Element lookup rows
** START **

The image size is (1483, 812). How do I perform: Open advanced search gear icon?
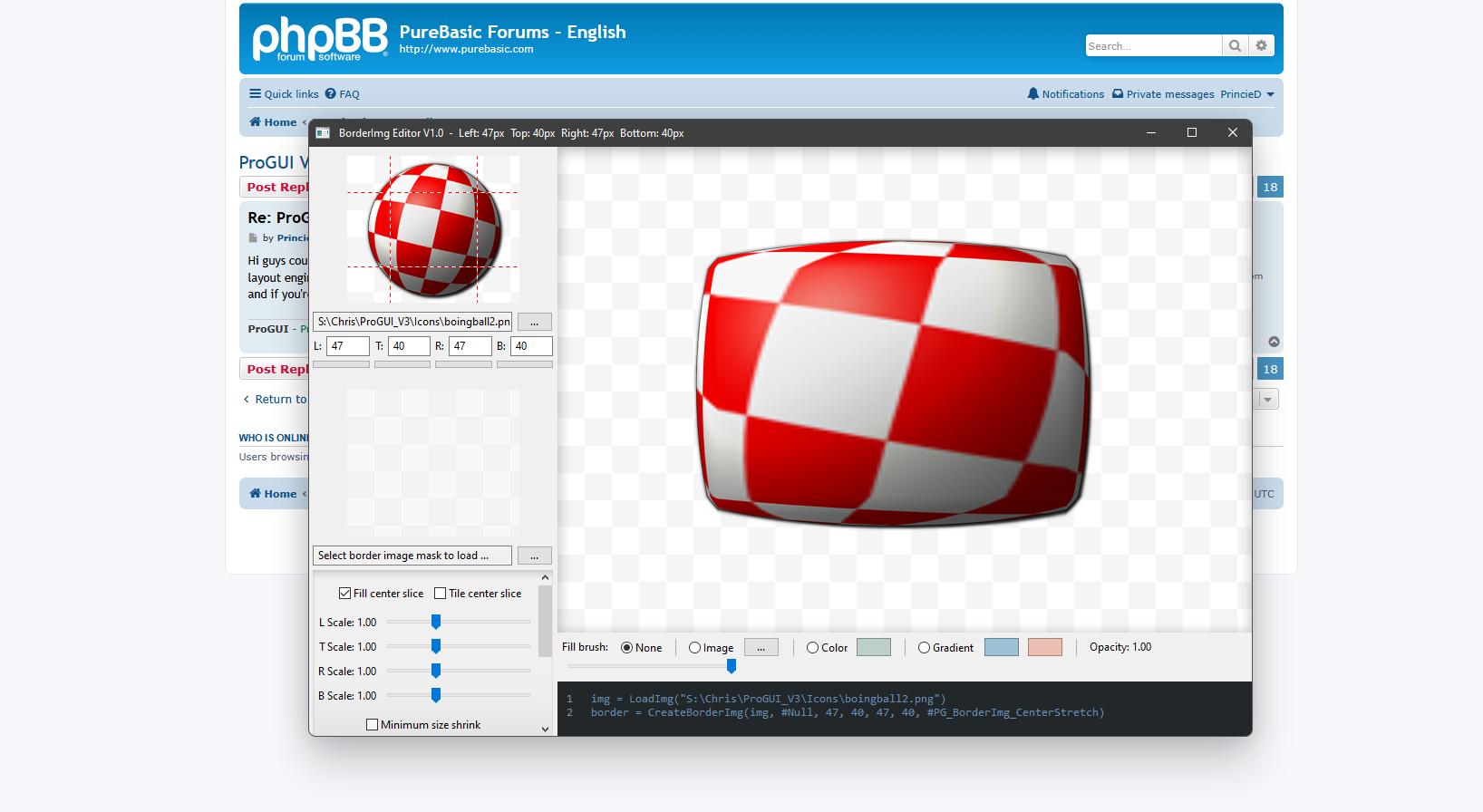tap(1261, 45)
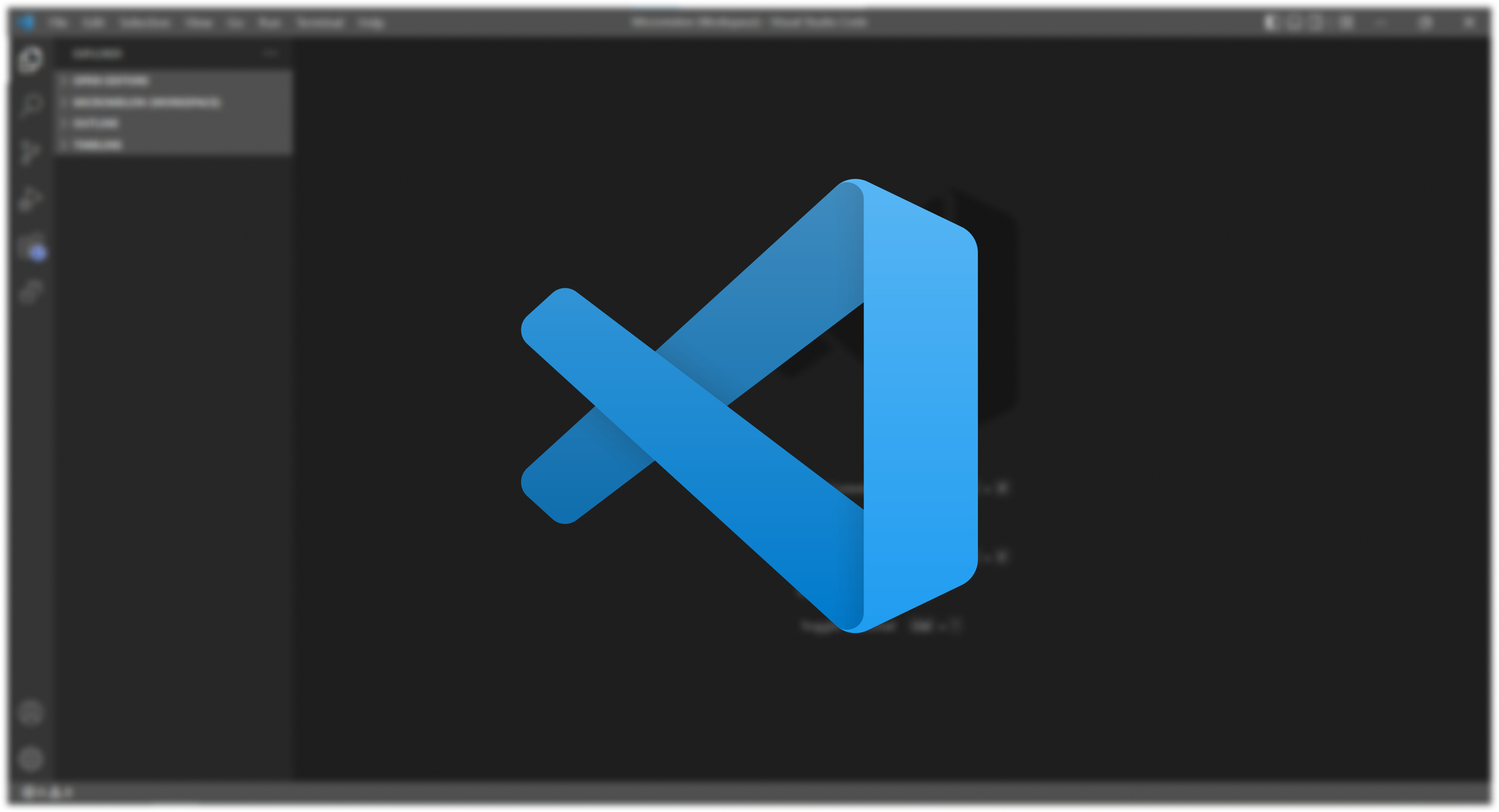
Task: Toggle the secondary side bar layout button
Action: [x=1317, y=23]
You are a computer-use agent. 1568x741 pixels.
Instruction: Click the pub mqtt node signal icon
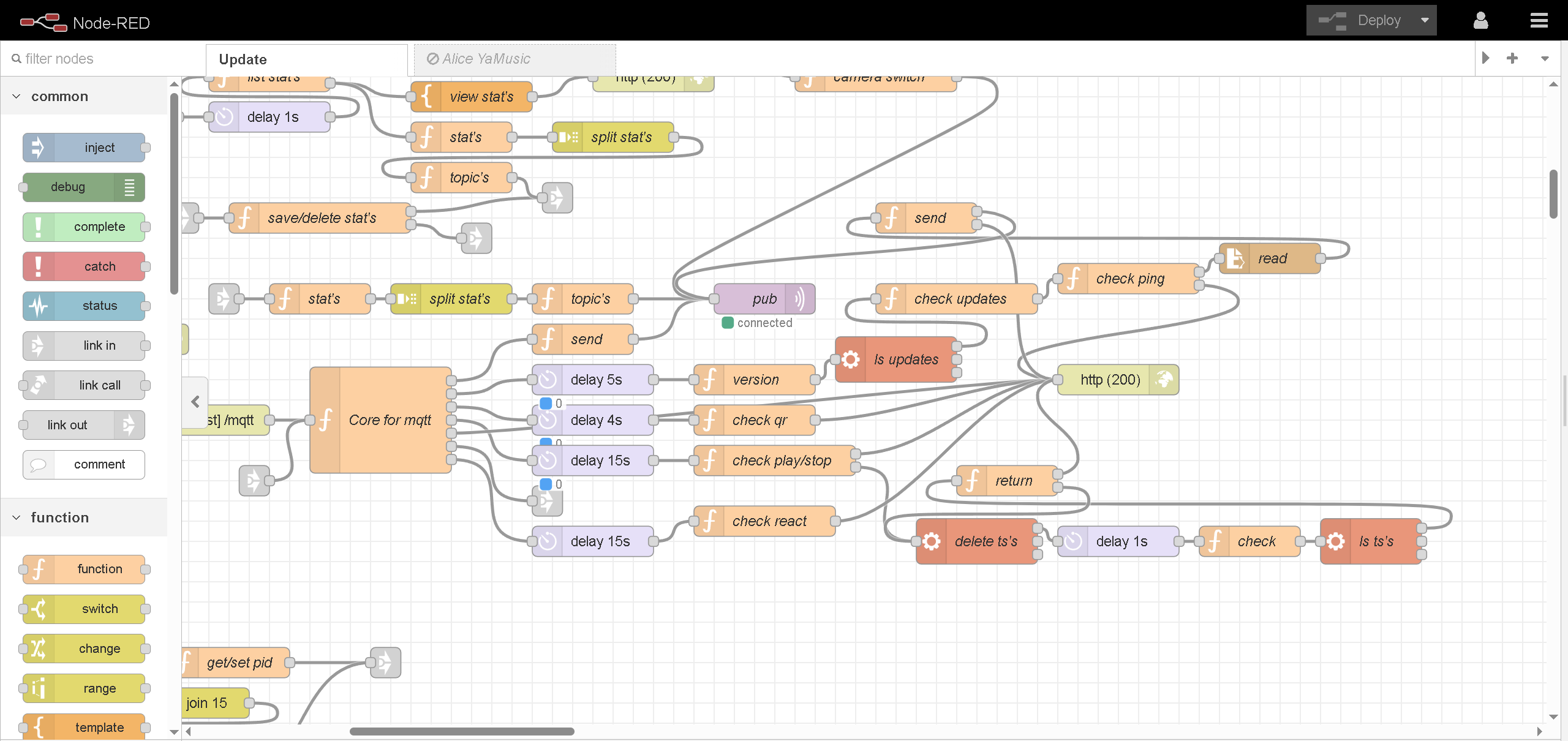click(x=799, y=299)
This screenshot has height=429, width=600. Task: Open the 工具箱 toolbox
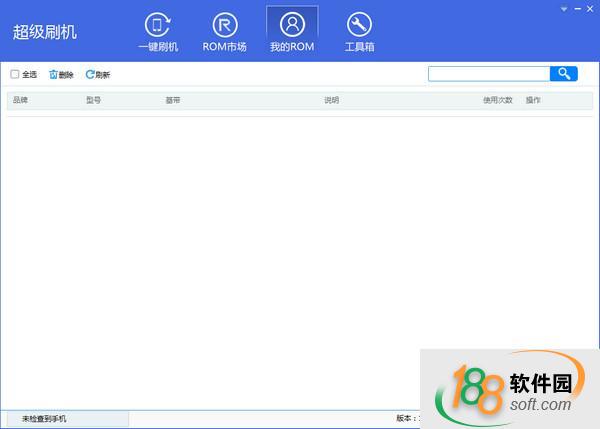[x=359, y=32]
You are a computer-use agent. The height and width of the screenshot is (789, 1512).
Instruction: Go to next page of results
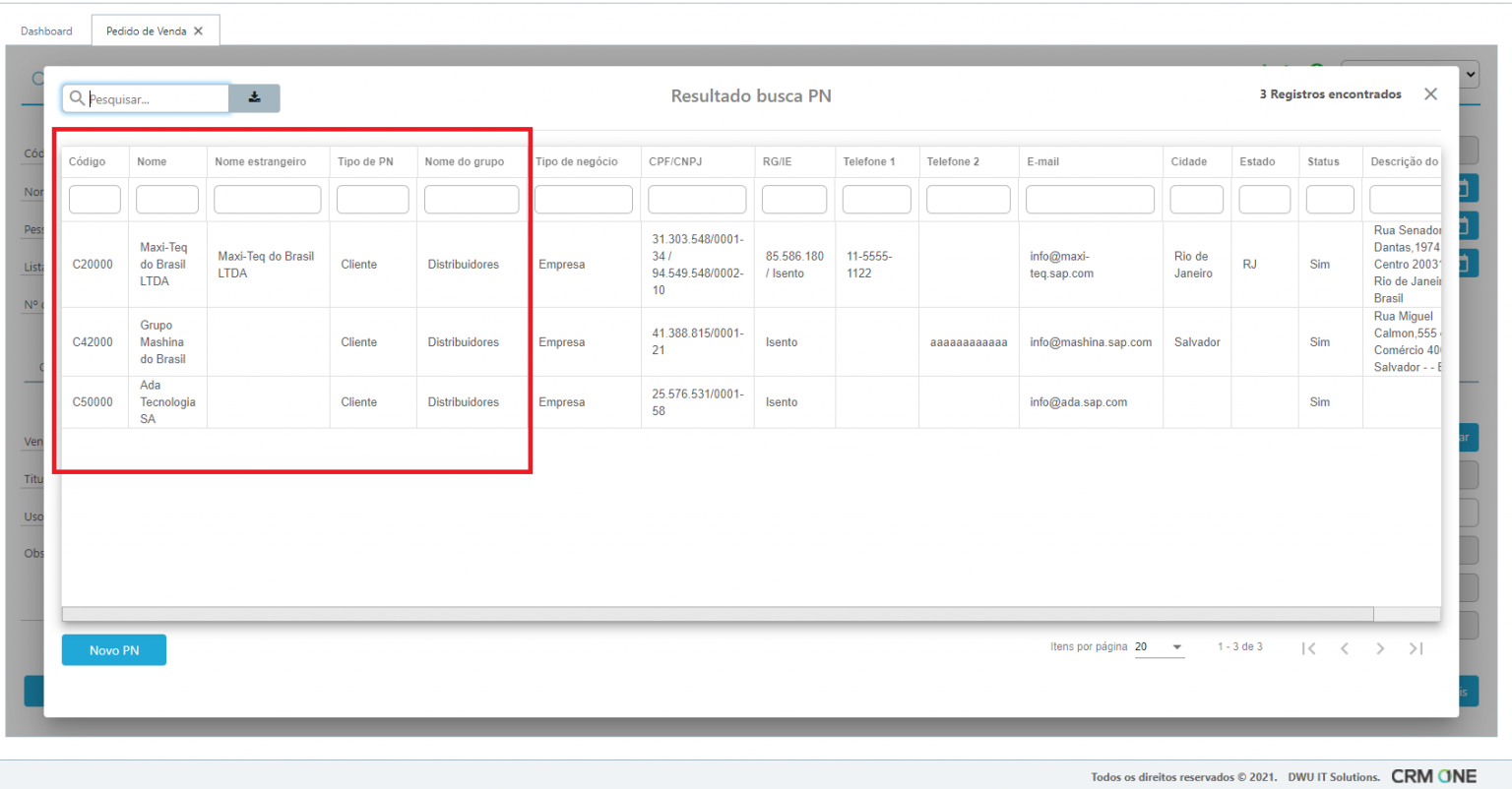click(x=1380, y=648)
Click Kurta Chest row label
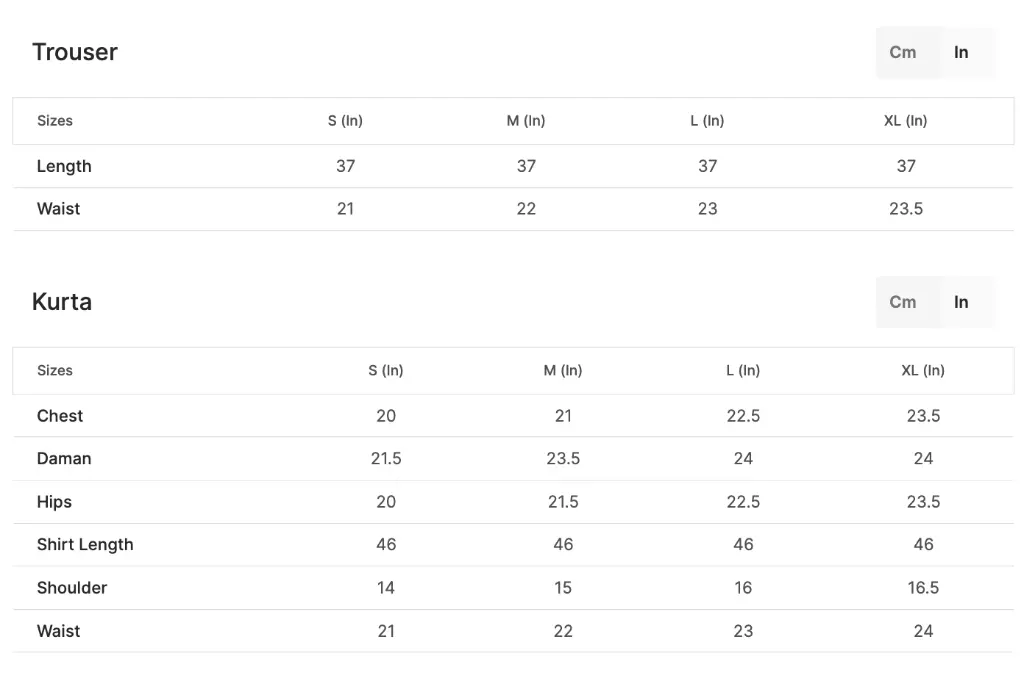The width and height of the screenshot is (1024, 692). pyautogui.click(x=59, y=416)
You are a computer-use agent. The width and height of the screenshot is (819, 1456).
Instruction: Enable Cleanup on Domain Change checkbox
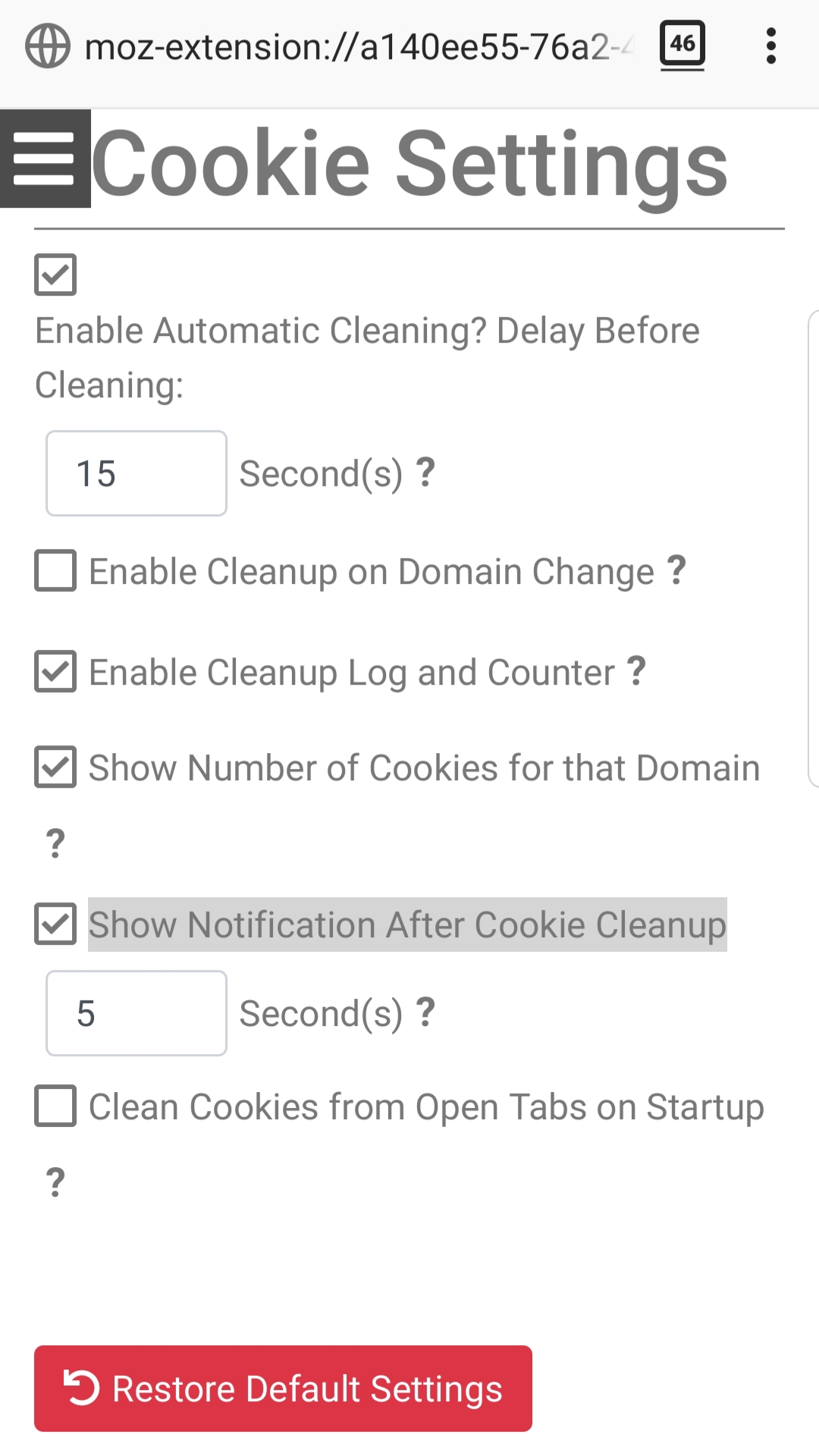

** END **

EXERCISE AIM – Output the rows from the line with "You are a computer-use agent. 1568x741" to the line with "[x=359, y=32]" as a two-column CSV with columns text and answer, one line per row. Put each value in a single quoted field, turn line breaks into spaces, and leave out the pictures.

EXERCISE OUTPUT –
text,answer
"You are a computer-use agent. 1568x741 pixels. Instruction: Click the pub mqtt node signal icon","click(x=799, y=299)"
"This screenshot has height=429, width=600. Task: Open the 工具箱 toolbox","[x=359, y=32]"